[Data excerpts]
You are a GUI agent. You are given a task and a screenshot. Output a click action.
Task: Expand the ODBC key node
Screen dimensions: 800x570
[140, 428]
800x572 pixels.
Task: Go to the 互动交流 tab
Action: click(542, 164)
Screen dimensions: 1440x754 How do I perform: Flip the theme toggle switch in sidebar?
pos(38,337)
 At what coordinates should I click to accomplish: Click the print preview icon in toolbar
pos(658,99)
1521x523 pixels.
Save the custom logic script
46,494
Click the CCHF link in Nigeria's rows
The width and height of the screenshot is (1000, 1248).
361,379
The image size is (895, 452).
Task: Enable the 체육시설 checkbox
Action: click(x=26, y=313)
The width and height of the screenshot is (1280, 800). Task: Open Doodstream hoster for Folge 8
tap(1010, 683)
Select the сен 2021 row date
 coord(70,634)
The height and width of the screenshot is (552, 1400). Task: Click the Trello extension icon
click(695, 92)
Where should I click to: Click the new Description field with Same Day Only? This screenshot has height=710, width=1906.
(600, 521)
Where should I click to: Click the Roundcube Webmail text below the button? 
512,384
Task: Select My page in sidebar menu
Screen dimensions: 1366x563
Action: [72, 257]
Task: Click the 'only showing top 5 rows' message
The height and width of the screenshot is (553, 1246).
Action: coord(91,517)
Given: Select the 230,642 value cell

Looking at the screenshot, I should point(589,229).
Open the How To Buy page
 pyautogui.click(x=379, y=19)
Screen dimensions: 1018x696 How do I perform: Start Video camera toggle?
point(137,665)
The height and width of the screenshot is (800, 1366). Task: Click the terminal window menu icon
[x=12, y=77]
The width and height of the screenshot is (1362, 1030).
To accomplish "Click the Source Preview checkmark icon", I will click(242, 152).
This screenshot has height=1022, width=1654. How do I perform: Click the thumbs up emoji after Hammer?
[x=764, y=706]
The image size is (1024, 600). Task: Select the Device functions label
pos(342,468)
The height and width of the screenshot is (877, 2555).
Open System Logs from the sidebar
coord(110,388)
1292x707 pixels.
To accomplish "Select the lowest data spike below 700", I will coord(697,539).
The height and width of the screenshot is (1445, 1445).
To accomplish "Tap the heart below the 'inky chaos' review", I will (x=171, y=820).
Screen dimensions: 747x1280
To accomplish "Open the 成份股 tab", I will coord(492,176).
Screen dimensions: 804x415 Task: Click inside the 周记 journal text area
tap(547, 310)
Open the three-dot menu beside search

- _Task prompt_: Exactly as written, please output every entry.

- _Your response_:
You are a GUI agent. You are given a task and a screenshot. Output a click action.
Task: Expand the ODBC key node
Screen dimensions: 800x570
[140, 428]
800x572 pixels.
Task: Go to the 互动交流 tab
Action: click(542, 164)
Screen dimensions: 1440x754 How do I perform: Flip the theme toggle switch in sidebar?
pos(38,337)
 At what coordinates should I click to accomplish: Click the print preview icon in toolbar
pos(658,99)
1521x523 pixels.
Save the custom logic script
46,494
Click the CCHF link in Nigeria's rows
The width and height of the screenshot is (1000, 1248).
361,379
The image size is (895, 452).
Task: Enable the 체육시설 checkbox
Action: click(x=26, y=313)
The width and height of the screenshot is (1280, 800). Task: Open Doodstream hoster for Folge 8
tap(1010, 683)
Select the сен 2021 row date
 coord(70,634)
The height and width of the screenshot is (552, 1400). Task: Click the Trello extension icon
click(695, 92)
Where should I click to: Click the new Description field with Same Day Only? This screenshot has height=710, width=1906.
(600, 521)
Where should I click to: Click the Roundcube Webmail text below the button? 
512,384
Task: Select My page in sidebar menu
Screen dimensions: 1366x563
Action: [72, 257]
Task: Click the 'only showing top 5 rows' message
The height and width of the screenshot is (553, 1246).
Action: coord(91,517)
Given: Select the 230,642 value cell

Looking at the screenshot, I should point(589,229).
Open the How To Buy page
 pyautogui.click(x=379, y=19)
Screen dimensions: 1018x696 How do I perform: Start Video camera toggle?
point(137,665)
The height and width of the screenshot is (800, 1366). Task: Click the terminal window menu icon
[x=12, y=77]
The width and height of the screenshot is (1362, 1030).
To accomplish "Click the Source Preview checkmark icon", I will click(242, 152).
This screenshot has height=1022, width=1654. How do I perform: Click the thumbs up emoji after Hammer?
[x=764, y=706]
The image size is (1024, 600). Task: Select the Device functions label
pos(342,468)
The height and width of the screenshot is (877, 2555).
Open System Logs from the sidebar
coord(110,388)
1292x707 pixels.
To accomplish "Select the lowest data spike below 700", I will coord(697,539).
The height and width of the screenshot is (1445, 1445).
To accomplish "Tap the heart below the 'inky chaos' review", I will (x=171, y=820).
Screen dimensions: 747x1280
To accomplish "Open the 成份股 tab", I will coord(492,176).
Screen dimensions: 804x415 Task: Click inside the 周记 journal text area
tap(547, 310)
Open the three-dot menu beside search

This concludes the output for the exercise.